8. Focus is on supporting growth sectors – Conference speeches and fringe sessions focused on supporting future growth sectors such as technology, life sciences, oil & gas, engineering and creative industries. These are likely to be high demand sectors for recruiters and there was real interest in the work of specialist REC sector groups in all of these areas. For example, one of the sessions at the Conservative Party conference in Birmingham focused on 'positioning the UK as global technology hub' which includes enabling employers to access the necessary skills and competencies. These high-demand sectors will also drive flexible working patterns with highly skilled workers choosing to work as contractors, interims or freelancers.
9. Changing demographics are major issue for policy makers – One priority is to ensure that workers are able to remain active within the labour market longer. Recruiters can play a key role here and flexible arrangements such as part-time and temporary work will provide a crucial outlet. A second key issue is that the ageing population has huge implications for the care sector. The feedback from MPs was that the need for effective care services will provide huge opportunities for many providers and that suitably skilled and properly vetted staff are key to delivering front-line services. REC Healthcare will continue to feed into this ongoing debate and flag the positive role that specialist recruiters play in this area.

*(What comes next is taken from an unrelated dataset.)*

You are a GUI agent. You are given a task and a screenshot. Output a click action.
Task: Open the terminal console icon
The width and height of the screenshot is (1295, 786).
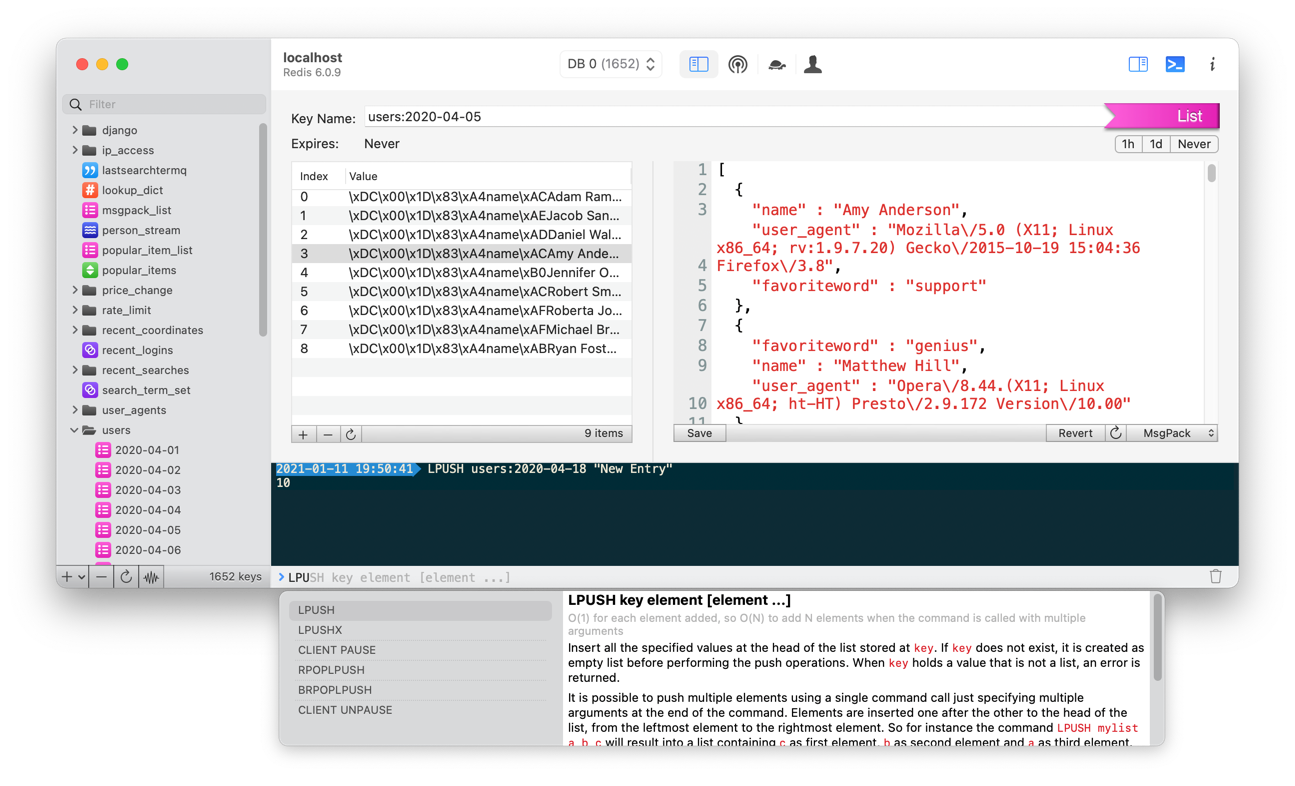tap(1175, 65)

10. Debates on responsible business and productivity present opportunities for good recruitment drive – Fringe sessions on responsible business practices were an opportunity to steer the debate towards the importance of effective and ethical recruitment. One conclusion was that for many businesses CSR was no longer a ‘bolt-on’ or something of an after-thought but was firmly embedded in corporate policies and practices. Inevitably, this will impact on how employers recruit and on the values they are looking to bring into the organisation. With regards to productivity, better management and leadership have often been cited as factors in the UK’s relatively poor performance. The suggestion is that better recruitment can also play a role in enhancing productivity as well as competitiveness.